A Cosan foi incluída na lista do Ministério do Trabalho em 31 de dezembro de 2009 e conseguiu a liminar que a excluiu do cadastro apenas oito dias depois. O juiz que a concedeu concluiu que as infrações apontadas pelo ministério não bastavam para caracterizar o trabalho escravo.
No ano passado, a Cosan concordou em desembolsar R$ 3,4 milhões por não cumprir três acordos semelhantes ao que assinou com a AGU, firmados anteriormente com o Ministério Público do Trabalho. O dinheiro serviu para custear serviços de saúde e equipamentos de proteção para trabalhadores.
OUTRO LADO
O governo federal afirmou que o acordo com a Cosan não muda seu compromisso de combater o trabalho escravo no país nem indica uma tendência em flexibilizar a "lista suja".
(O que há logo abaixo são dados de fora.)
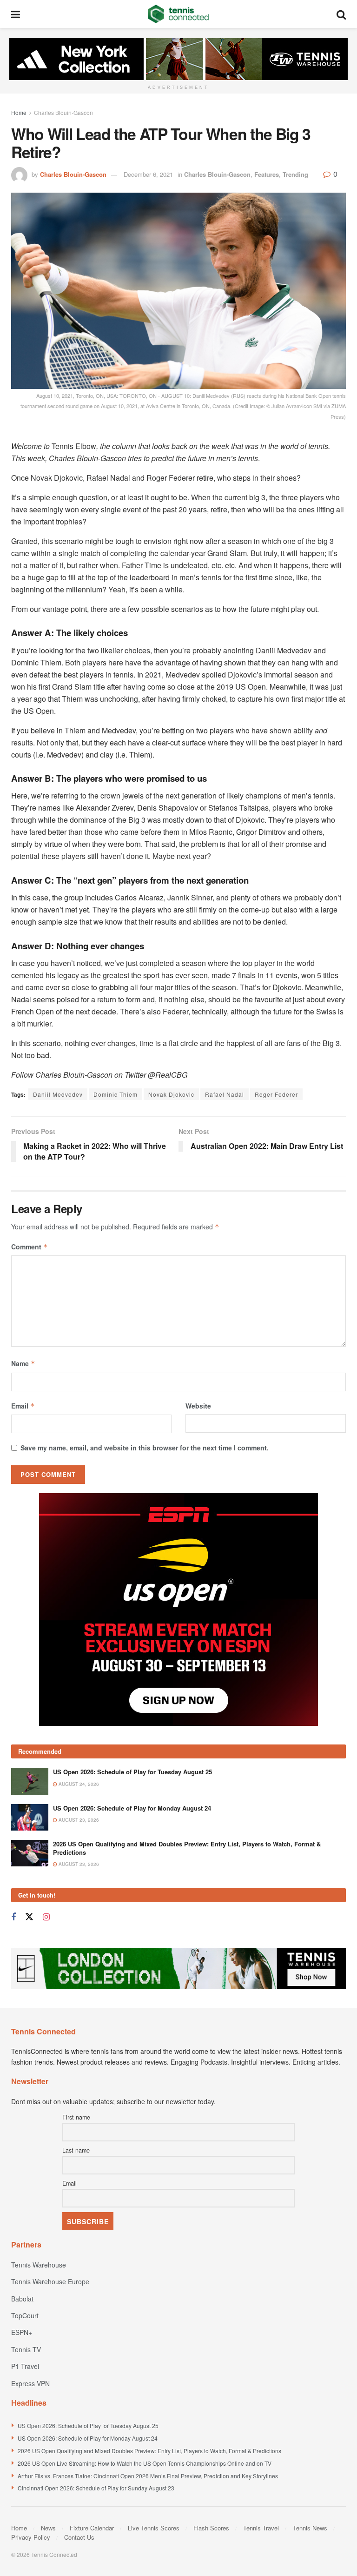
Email (23, 1405)
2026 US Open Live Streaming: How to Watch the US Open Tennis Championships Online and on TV (144, 2463)
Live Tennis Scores (153, 2527)
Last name (76, 2150)
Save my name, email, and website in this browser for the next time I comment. (144, 1447)
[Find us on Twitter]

"A lista é um instrumento importante, será mantido. A AGU não vai se tornar um balcão de TACs", afirmou Luís Inácio Adams, chefe da AGU (Advocacia-Geral da União), que negociou e assinou o acordo.
Ele disse que o TAC (Termo de Ajustamento de Conduta) ocorreu devido a uma situação "excepcional".
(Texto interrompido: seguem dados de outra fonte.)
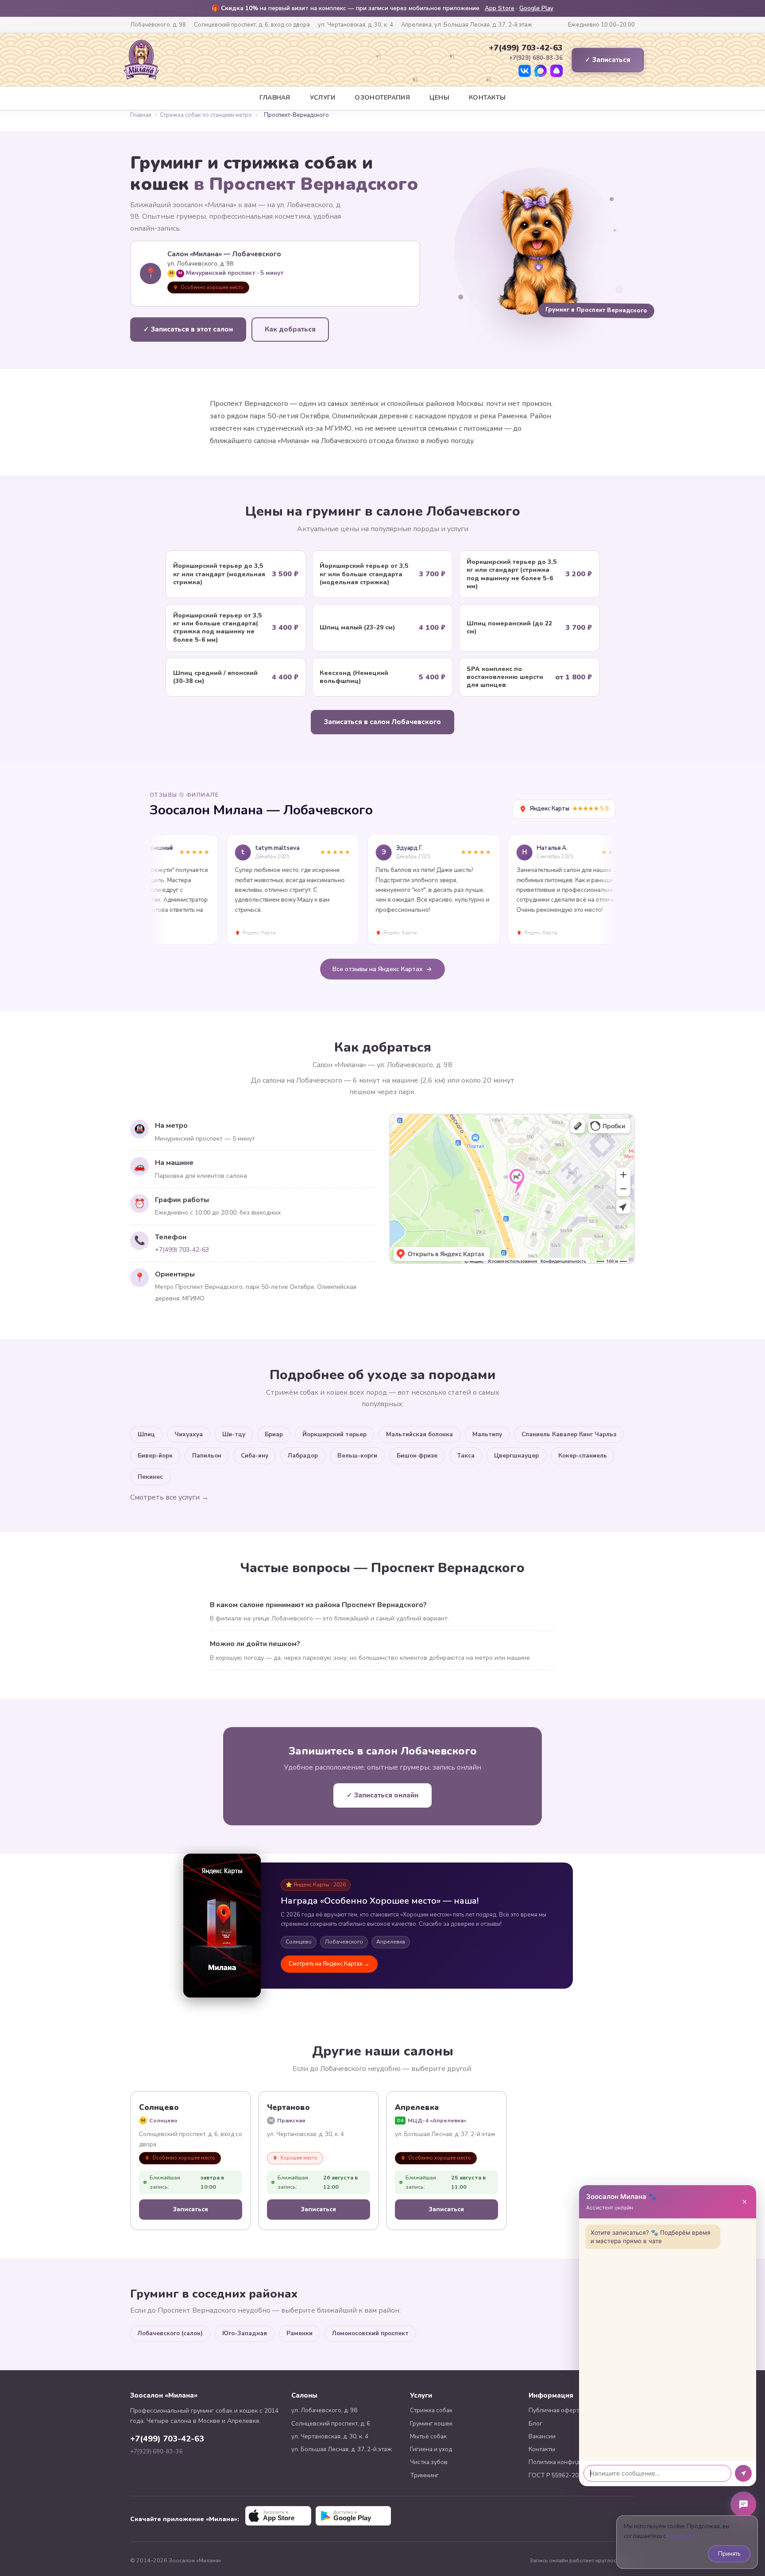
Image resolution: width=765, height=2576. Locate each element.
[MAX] (540, 71)
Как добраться (290, 329)
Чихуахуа (188, 1434)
Para Adams, a análise da autuação da Cosan de 2007, que a levou para o cadastro, mostra um "conjunto de fatores que indicam a não intencionalidade" em submeter seus trabalhadores à situação análoga à escravidão.
Dentre esses fatores, disse, está o fato de que a responsabilidade pelas condições encontradas pelos fiscais era de uma empresa terceirizada pela Cosan. Esse tipo de alegação é comum entre membros da lista.
Adams disse haver "chances pequeníssimas" de outras empresas conseguirem o acordo que a Cosan conseguiu. "Eles [empresas da "lista suja"] não têm o direito inalienável de conseguir um TAC", afirmou.
Por meio de sua assessoria de imprensa, a Cosan informou "que nada tem a dizer sobre o dito acordo, e reforça que todos os atos judiciais referentes ao processo […] são praticados dentro dos critérios do segredo de Justiça, de modo que não podem ser públicos sem prévia […] autorização judicial".
A empresa afirmou também que sua saída do cadastro foi apenas referendada pelo governo, uma vez que a Justiça já havia reconhecido esse direito.
"A Cosan […] foi excluída da lista […] por meio de medida liminar proferida pelo Poder Judiciário em 8 de janeiro de 2010. Essa medida liminar foi confirmada por sentença judicial. Dessa maneira, o próprio Poder Judiciário já confirmou a exclusão da Cosan […] da referida lista", disse em nota.
A empresa afirma seguir a legislação trabalhista e dar a seus funcionários condições dignas de trabalho.